1
$\begingroup$

I have asked a similar question here before, and received a nice answer. I think that the next question here is equivalent, but can't seem to be able to prove it. Here goes:

Given an odd $n$, I want to find an $0\leq m\leq n-1$ s.t $m\in\left(\mathbb{Z}/n\mathbb{Z}\right)^{*}$ (i.e, $m$ is invertible modulu $n$), and also $\left(1-m^{-1}\right)\in\left(\mathbb{Z}/n\mathbb{Z}\right)^{*}$ and $\left(\frac{m}{n}\right)=1$ when $\left(\frac{m}{n}\right)$ is the Jacobi symbol.
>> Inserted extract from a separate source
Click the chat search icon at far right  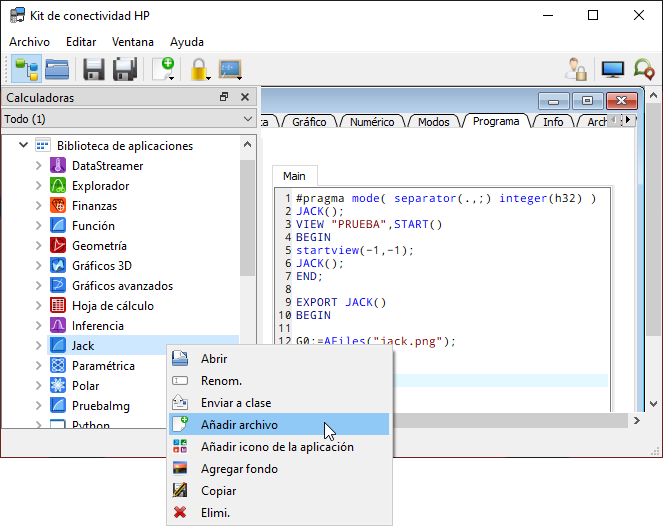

I can prove that if we disregard the Jacobi symbol requirement, this is equivalent to finding to succeeding invertible numbers modulu $n$. But when we throw the Jacobi symbol in to the equation, I'm not sure if this is the same as my earlier question. If it is, I would greatly appreciate a proof. If not, a new answer :).

Thanks alot!

2 Answers 2

3

For any $m \in (\mathbb{Z}/n\mathbb{Z})^\star$, since $m^{-1} = m \times (m^{-1})^2$, $\left(\frac{m}{n}\right)=\left(\frac{m^{-1}}{n}\right)$. Furthermore, $-1$ is invertible, so it is the same thing to find a square residue $m$ with $1-m^{-1}$ invertible than to find a square residue $m^{-1}$ with $m^{-1}-1$ invertible.

2

$1 - m^{-1} = (m-1)/m$. $m$ and $1 - m^{-1}$ are units if and only if $m$ and $m-1$ are units.